Only lines holding the word "computer" are wanted from the records; copy all of them.

--- The data Enclosed Below ---

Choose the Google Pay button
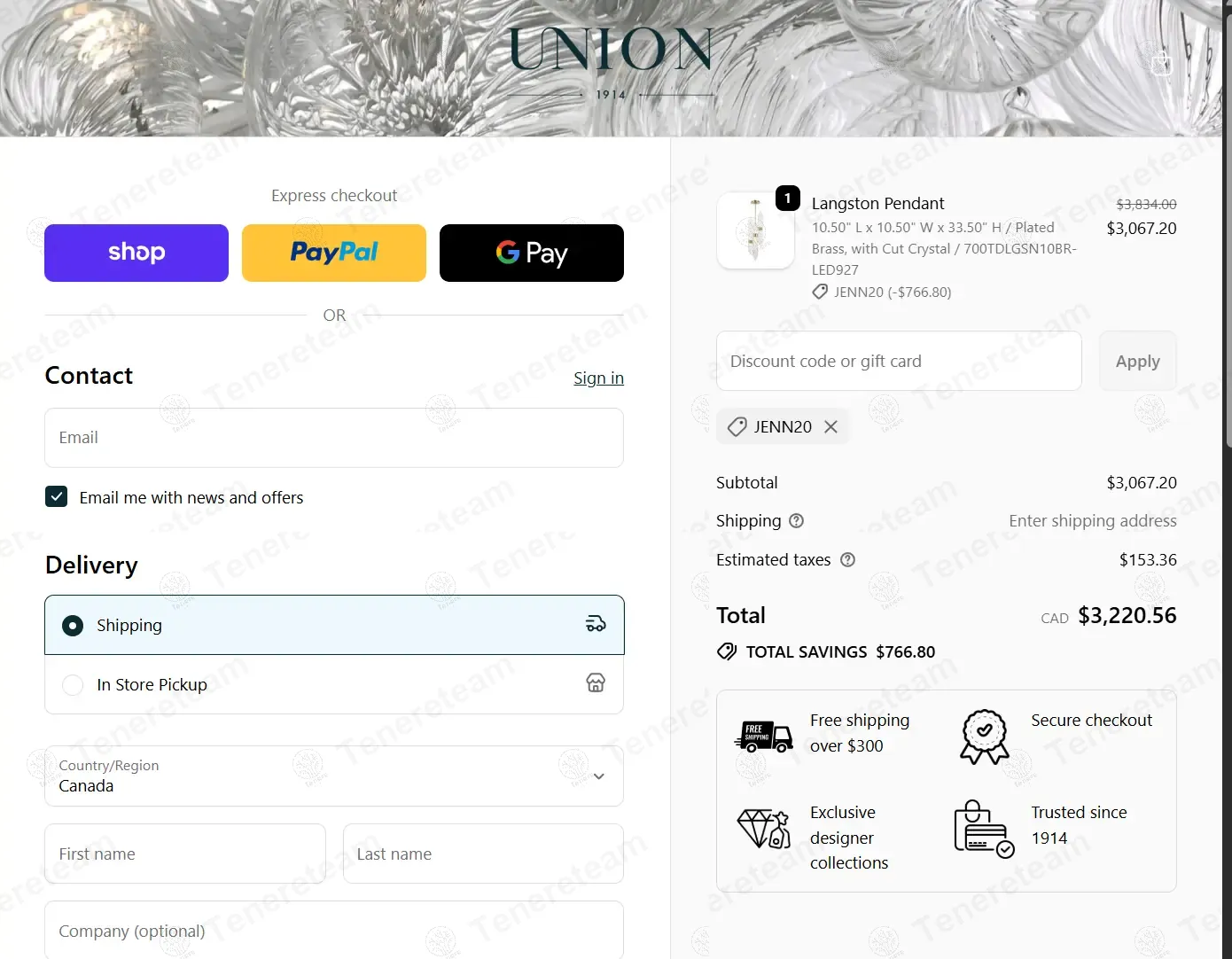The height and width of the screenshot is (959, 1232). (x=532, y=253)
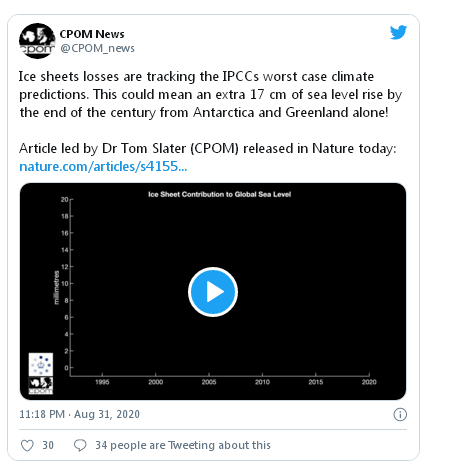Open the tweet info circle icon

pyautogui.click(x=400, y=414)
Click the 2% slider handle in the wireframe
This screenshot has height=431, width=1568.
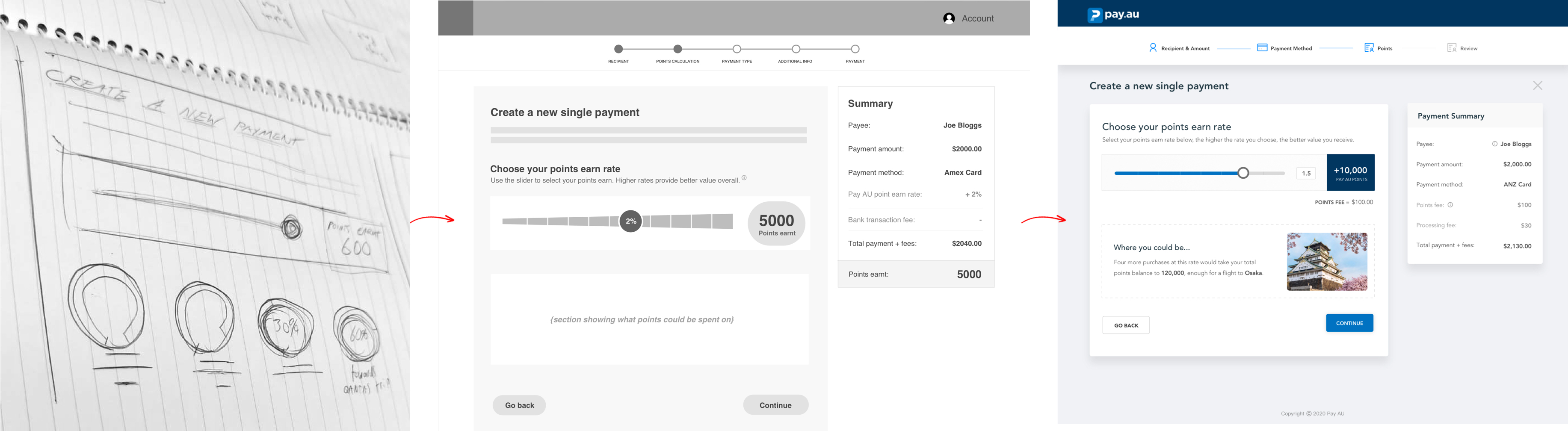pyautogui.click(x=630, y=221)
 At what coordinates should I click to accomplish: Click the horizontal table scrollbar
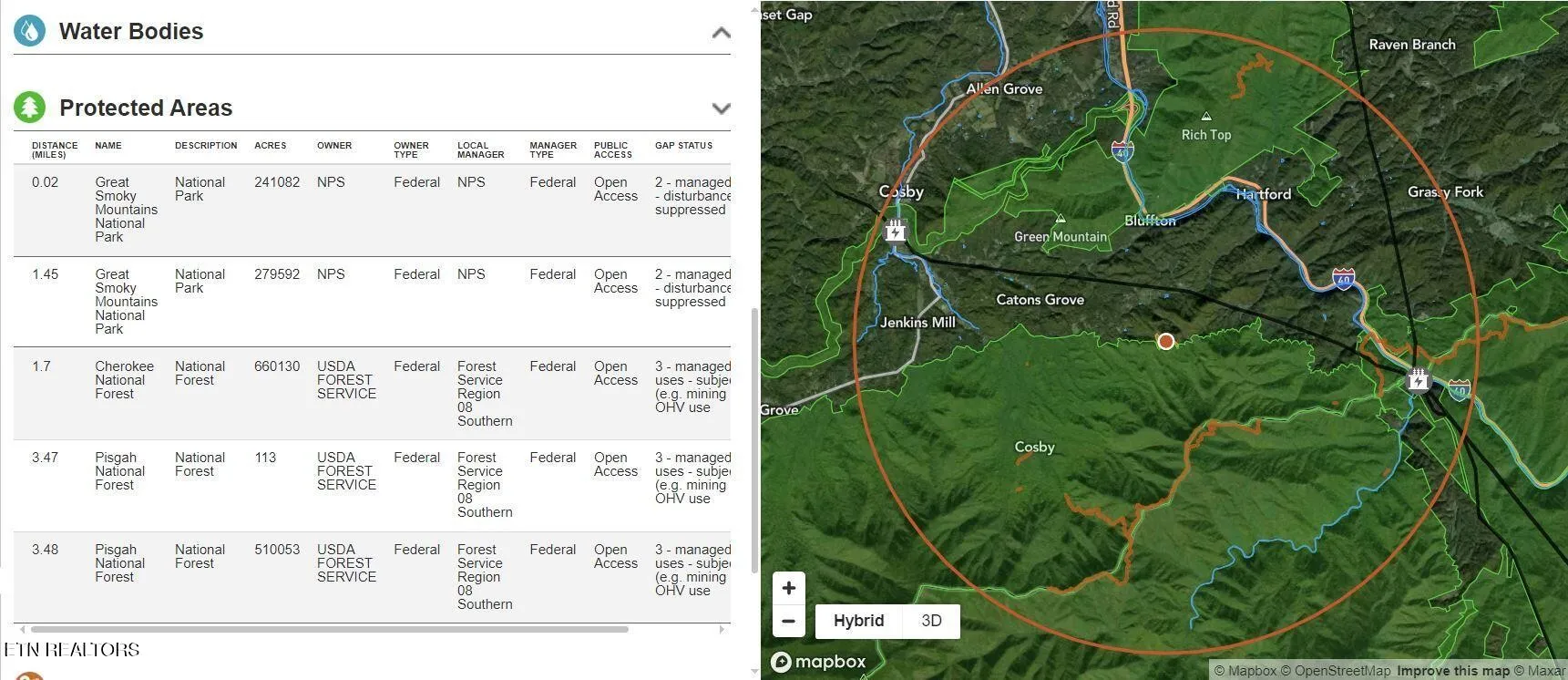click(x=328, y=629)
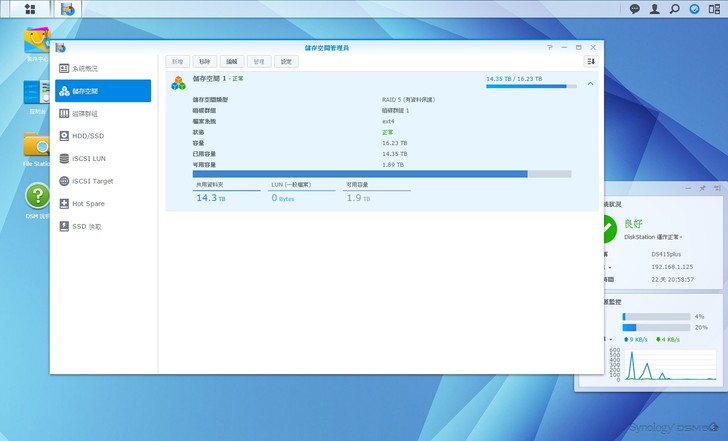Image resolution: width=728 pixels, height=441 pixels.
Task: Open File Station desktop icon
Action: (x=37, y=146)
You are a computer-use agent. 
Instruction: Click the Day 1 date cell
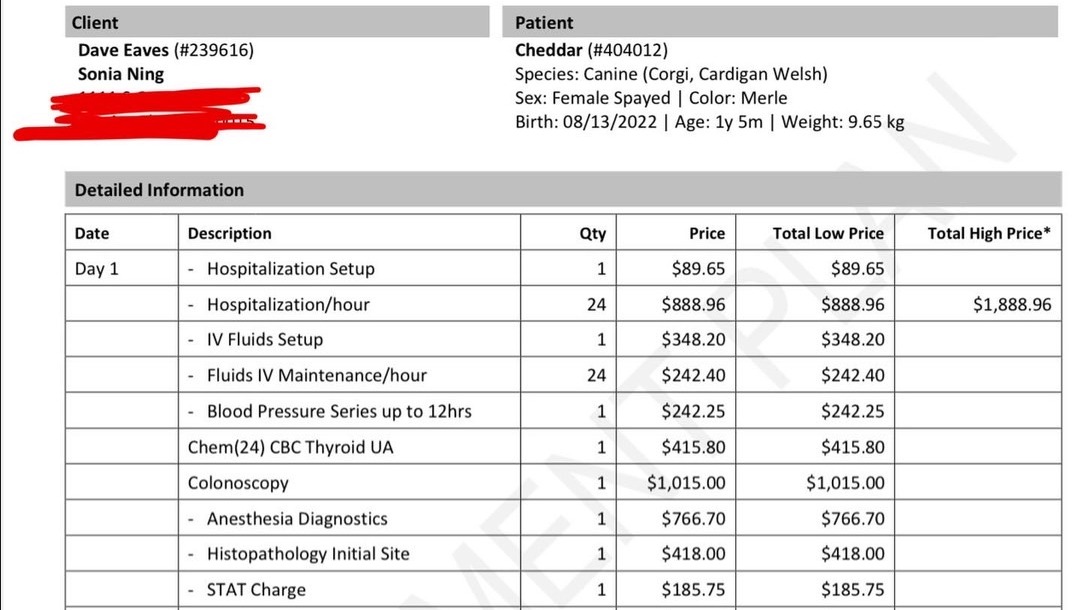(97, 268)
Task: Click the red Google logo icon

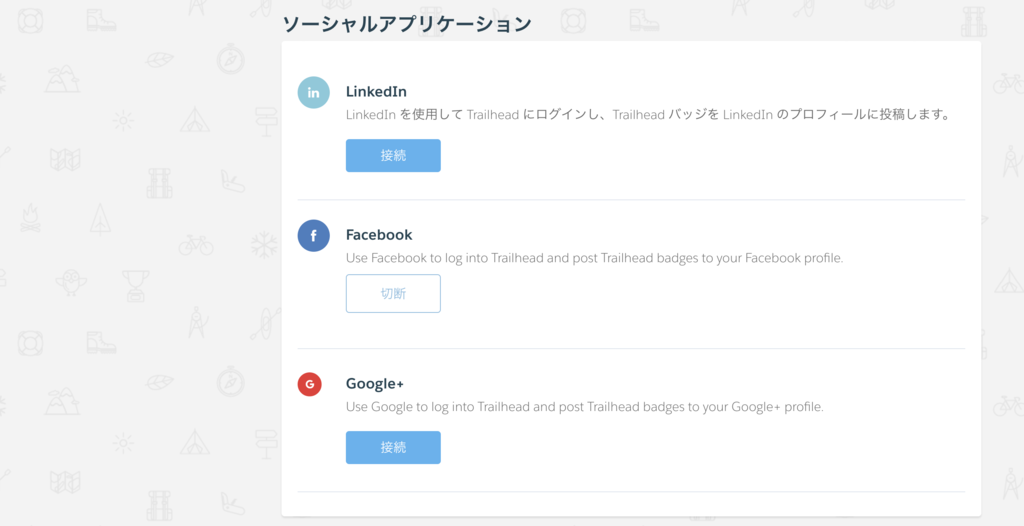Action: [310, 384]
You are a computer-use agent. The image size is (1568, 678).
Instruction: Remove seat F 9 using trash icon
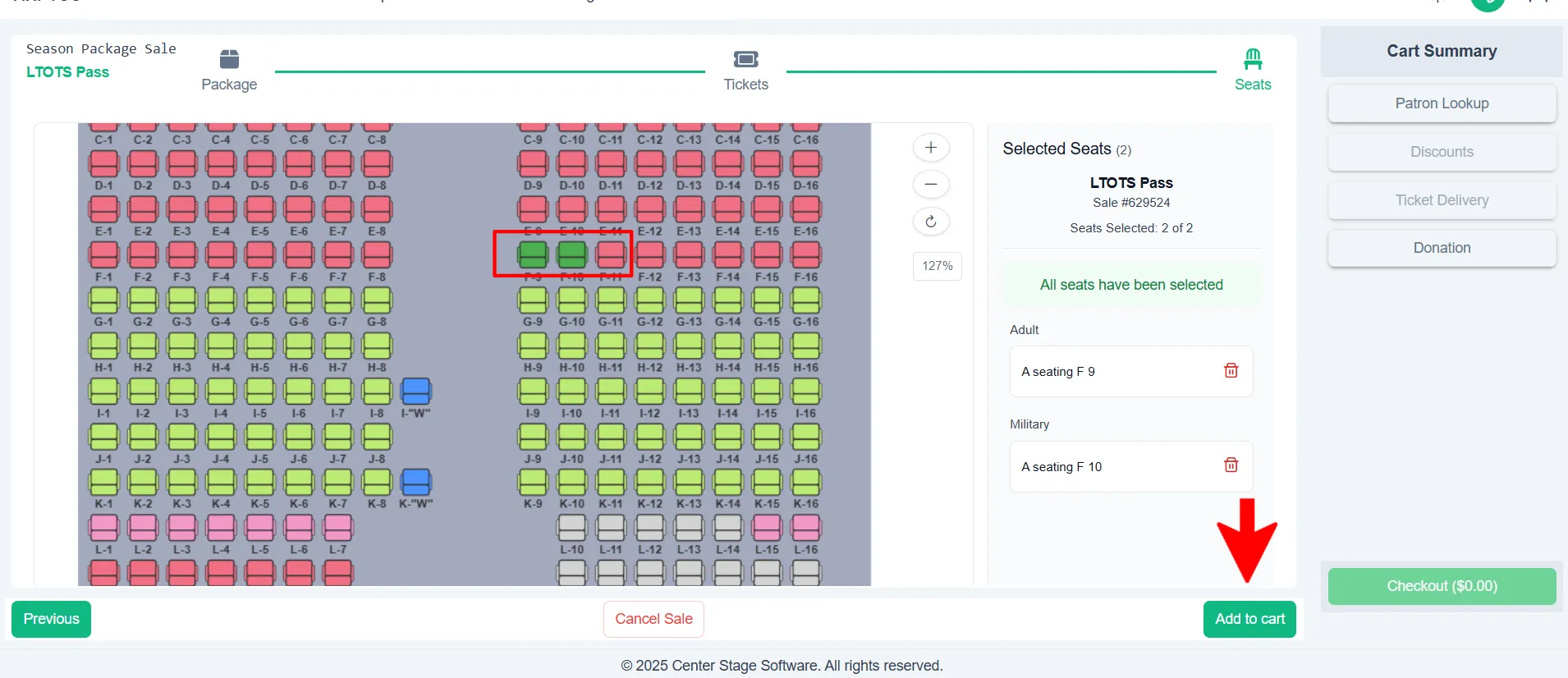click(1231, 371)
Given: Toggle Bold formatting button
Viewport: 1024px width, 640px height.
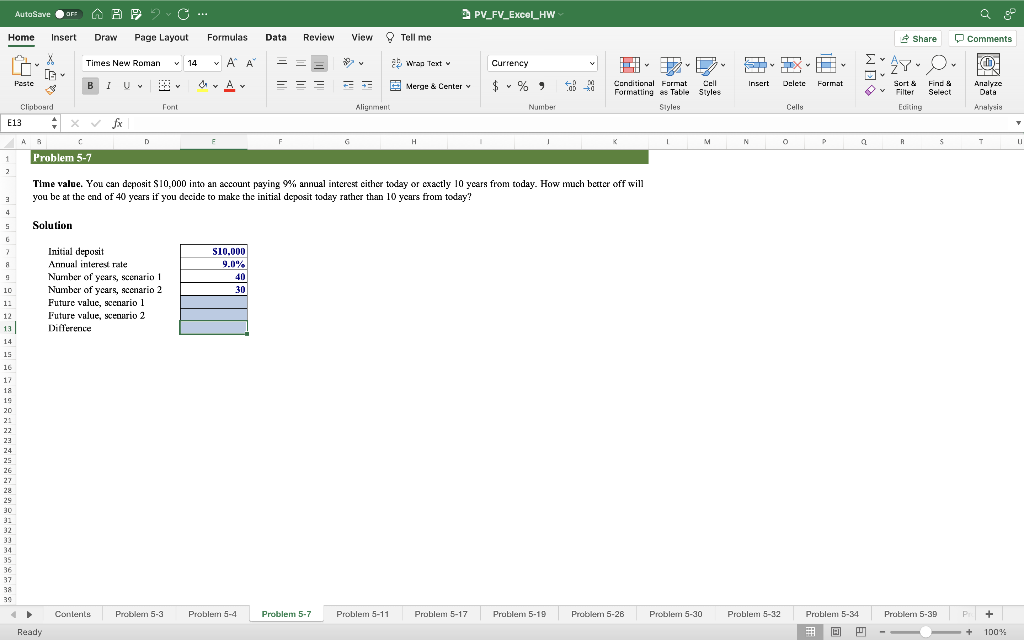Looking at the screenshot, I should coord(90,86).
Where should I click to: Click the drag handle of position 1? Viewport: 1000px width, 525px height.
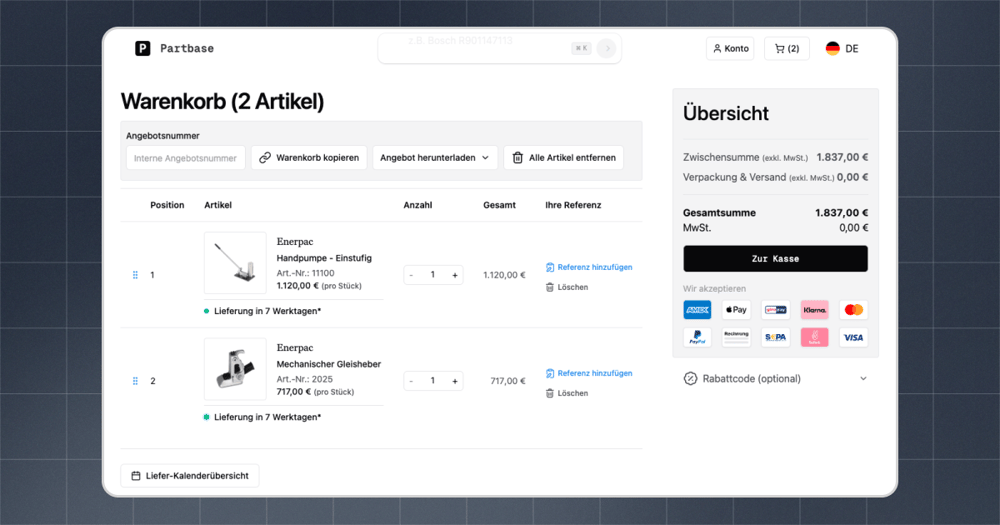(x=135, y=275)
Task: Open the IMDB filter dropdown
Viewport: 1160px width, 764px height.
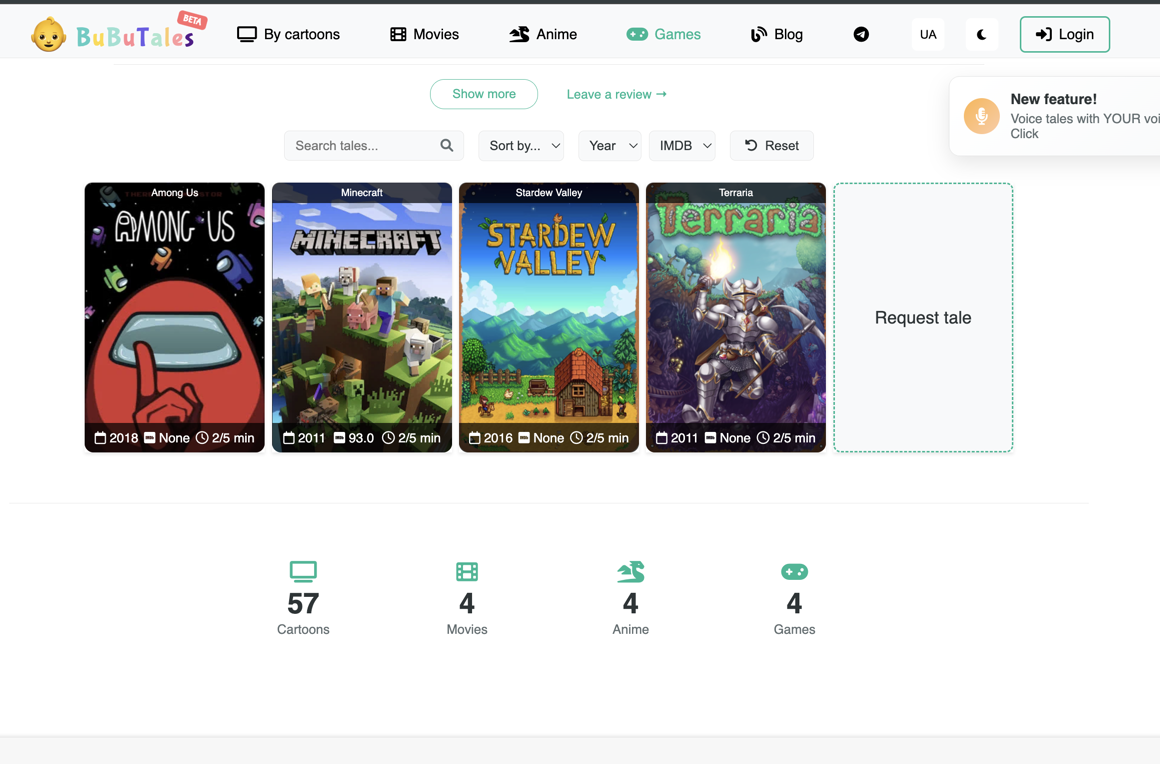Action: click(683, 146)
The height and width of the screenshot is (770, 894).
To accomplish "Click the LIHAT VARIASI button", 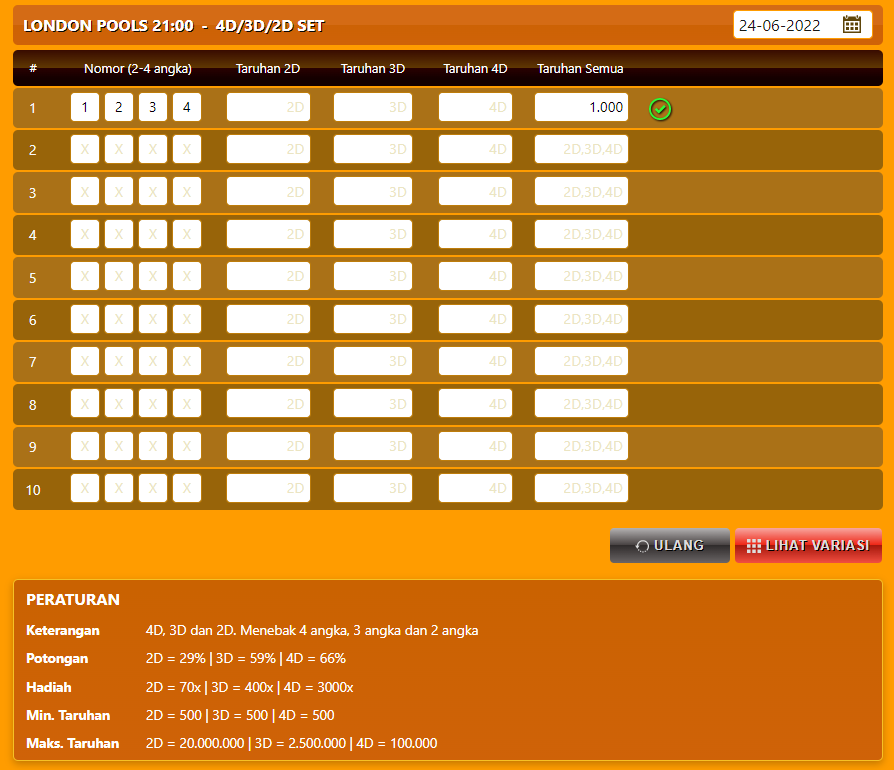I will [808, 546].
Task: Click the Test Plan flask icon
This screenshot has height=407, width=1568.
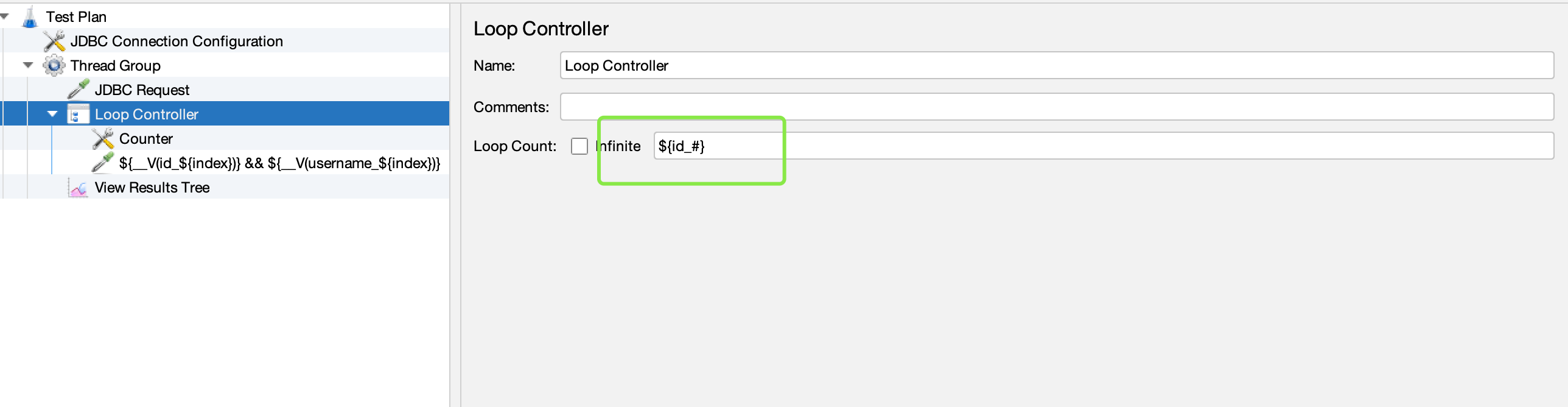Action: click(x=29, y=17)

--- End of Enclosed The data ---

### Answer space:
You are a computer-use agent. 
You are a computer-use agent. The image size is (1568, 678).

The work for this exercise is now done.